Dans leur projet d’accord, les dirigeants européens proposent aux Grecs un armistice sur des bases extrêmement dures : mise sous tutelle, accentuation de l’austérité, nouvel accroissement de la dette. L’inverse de ce que souhaitaient les Grecs. Tous les économistes, même ceux du FMI, semblaient d’accord pour dire que la politique conduite depuis cinq ans en Grèce avait échoué. Il est proposé d’accentuer cette politique…

Le problème monétaire demeure

A l’occasion de cette crise, les citoyens et les contribuables des pays de la zone euro ont découvert que cette politique qui a échoué a en plus un coût astronomique. Pour la France, 42 milliards d’euros de manière directe, 70 milliards avec les aides indirectes (Target2, BCE). On envisage désormais un troisième plan d’aide de 80 milliards à travers le MES, soit une quinzaine de milliards pour la France ! Et aucune réduction de la dette antérieure n’est proposée, principale revendication de la Grèce depuis six mois ! L’allongement de la durée de la dette et la diminution éventuelle des intérêts payés, déjà très faibles, ne résolvent rien.

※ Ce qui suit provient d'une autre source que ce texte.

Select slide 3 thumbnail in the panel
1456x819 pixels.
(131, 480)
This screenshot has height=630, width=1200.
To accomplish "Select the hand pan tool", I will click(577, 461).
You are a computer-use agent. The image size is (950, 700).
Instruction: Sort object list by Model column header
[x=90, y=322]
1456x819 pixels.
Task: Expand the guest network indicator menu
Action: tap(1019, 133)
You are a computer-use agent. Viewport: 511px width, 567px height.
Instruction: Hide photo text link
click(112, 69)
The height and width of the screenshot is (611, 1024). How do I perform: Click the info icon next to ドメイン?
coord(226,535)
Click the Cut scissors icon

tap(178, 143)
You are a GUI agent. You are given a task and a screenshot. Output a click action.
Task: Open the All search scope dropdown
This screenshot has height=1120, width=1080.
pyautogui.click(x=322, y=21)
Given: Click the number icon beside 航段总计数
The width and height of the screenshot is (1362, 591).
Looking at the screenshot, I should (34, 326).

Au moins ces aides auraient-elles pu être apportées à la Grèce dans le cadre d’une sortie amicale de l’euro, seul moyen de redresser la compétitivité de la Grèce. Même Valéry Giscard d’Estaing avait soutenu l’idée d’une sortie amicale de l’euro. La Grèce qui est asphyxiée par une monnaie trop forte va rester confrontée au problème essentiel, le problème monétaire.

Quant à la démocratie, le moins que l’on puisse dire, c’est qu’elle ne sort pas grandie de cette crise. Le peuple grec vient de refuser à une très large majorité les mesures d’austérité et voilà que la seule réponse qui lui est apportée, c’est une accentuation de cette politique, avec une mise sous tutelle en bonne et due forme : vote des lois exigées par les dirigeants européens dans les trois jours, cantonnement d’une partie du patrimoine national en vue de privatisations, inspections régulières à Athènes sur la mise en place des mesures.

Après six mois d’une vraie guerre en plein cœur de la zone euro, un armistice extrêmement douloureux est proposé aux Grecs. Que le Parlement grec l’accepte ou non, que les Parlements nationaux le ratifient ou non, cet accord aura des répercussions incalculables sur l’avenir de la zone euro. Ceux qui ont toujours nié la possibilité d’une implosion future de la zone monétaire doivent maintenant être habités par le doute. La boîte de Pandore est ouverte.

Jean -Michel Naulot est l’auteur de «Crise financière, pourquoi les gouvernements ne font rien» (Seuil, octobre 2013).

Source : Jean-Michel Naulot, pour Libération, le 13 juillet 2015.